Material to process:
[Start of Attachment]
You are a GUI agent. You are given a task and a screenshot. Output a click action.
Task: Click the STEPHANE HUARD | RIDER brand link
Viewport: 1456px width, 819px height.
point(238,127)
[End of Attachment]
[Start of Attachment]
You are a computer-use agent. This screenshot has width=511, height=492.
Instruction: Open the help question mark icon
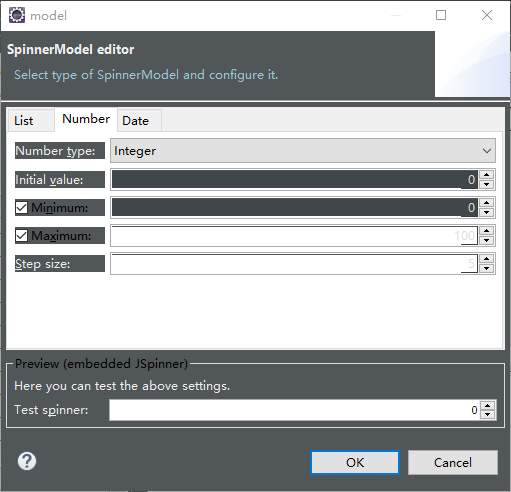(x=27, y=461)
[End of Attachment]
Prompt: For the records above, state how many lines contain the word "agent". Give only the number.

Exercise answer: 2